Start EXTRACT

Mitchell’s recurring themes receive their most overtly fantastical treatment in The Bone Clocks. This has been met with coolness from a number of critics. While generally positive in her New York Times review, Michiko Kakutani describes the underlying conflict between Horologists and Anchorites as ‘mumbo-jumbo’ and ‘New-Age blather’. In the New Yorker, James Wood dismissively compares Mitchell’s descriptions of their powers and hidden plotting to the simple escapism of children’s literature. Even Le Guin, a veteran fantasy and science fiction author, is uncertain how to relate this thread of the novel to its more grounded and realistic elements, asking:

Am I to believe in the hocus-pocus of the secret cult of the Blind Cathar in the same way I am to believe in the realistic portrayal of the death agonies of corporate capitalism – or should I believe in them in different ways?

This is a valid question. While these elements of the novel explore similar ideas (the destructiveness of greed, exploitation and callous self-interest), they seem oddly detached. Ordinary venal human evil exists alongside theatrically malign supernatural evil, but the consideration of each is kept largely separate.

End EXTRACT
Start MATERIAL

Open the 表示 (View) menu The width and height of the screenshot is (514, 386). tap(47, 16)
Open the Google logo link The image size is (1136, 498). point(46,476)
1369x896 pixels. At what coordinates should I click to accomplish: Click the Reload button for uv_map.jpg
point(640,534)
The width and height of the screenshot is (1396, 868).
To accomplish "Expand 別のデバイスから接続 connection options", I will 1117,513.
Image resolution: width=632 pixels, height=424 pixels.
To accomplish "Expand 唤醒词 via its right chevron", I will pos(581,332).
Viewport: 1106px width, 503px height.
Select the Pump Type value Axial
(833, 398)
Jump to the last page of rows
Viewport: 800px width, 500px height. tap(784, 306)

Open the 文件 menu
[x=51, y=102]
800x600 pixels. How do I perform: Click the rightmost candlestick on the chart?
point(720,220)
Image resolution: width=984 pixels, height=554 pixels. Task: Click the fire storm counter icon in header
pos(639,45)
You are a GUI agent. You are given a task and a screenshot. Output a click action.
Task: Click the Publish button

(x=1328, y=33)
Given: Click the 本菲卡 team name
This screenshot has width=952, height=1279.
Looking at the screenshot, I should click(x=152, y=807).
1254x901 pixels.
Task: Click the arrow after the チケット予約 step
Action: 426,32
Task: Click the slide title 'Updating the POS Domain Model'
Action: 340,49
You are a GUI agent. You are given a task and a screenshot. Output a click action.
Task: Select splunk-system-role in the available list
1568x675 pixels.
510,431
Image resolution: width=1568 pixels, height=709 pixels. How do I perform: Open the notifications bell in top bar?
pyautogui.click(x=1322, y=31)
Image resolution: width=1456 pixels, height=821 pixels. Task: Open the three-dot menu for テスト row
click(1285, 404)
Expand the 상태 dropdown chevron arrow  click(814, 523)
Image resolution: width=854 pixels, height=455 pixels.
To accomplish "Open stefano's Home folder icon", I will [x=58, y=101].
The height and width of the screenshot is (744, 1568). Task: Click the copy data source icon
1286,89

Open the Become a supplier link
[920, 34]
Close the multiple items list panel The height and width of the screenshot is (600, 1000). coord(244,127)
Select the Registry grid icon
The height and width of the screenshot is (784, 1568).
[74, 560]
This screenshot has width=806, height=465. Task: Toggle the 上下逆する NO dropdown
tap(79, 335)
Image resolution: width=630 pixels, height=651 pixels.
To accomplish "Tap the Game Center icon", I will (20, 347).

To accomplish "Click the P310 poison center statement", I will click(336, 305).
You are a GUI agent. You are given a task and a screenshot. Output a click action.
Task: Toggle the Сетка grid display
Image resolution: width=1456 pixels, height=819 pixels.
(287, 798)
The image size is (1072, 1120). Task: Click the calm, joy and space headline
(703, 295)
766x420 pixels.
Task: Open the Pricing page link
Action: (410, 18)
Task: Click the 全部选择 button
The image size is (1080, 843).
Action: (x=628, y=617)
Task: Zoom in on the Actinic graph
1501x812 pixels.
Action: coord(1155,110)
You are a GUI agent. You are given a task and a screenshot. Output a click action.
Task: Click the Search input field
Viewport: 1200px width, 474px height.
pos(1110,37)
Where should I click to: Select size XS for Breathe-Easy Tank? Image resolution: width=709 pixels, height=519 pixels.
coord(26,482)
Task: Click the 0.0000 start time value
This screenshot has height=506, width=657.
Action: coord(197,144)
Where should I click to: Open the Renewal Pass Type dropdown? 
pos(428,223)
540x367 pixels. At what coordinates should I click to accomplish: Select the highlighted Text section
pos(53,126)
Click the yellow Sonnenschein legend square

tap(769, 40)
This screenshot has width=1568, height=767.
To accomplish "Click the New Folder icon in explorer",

End MATERIAL

SHORT EXERCISE
Copy the passage on The Bone Clocks between "This is a valid" and "kept largely separate.", inclusive, substituting "strangely" for "oddly". Please answer using only the passage on The Bone Clocks.

THE SOLUTION
This is a valid question. While these elements of the novel explore similar ideas (the destructiveness of greed, exploitation and callous self-interest), they seem strangely detached. Ordinary venal human evil exists alongside theatrically malign supernatural evil, but the consideration of each is kept largely separate.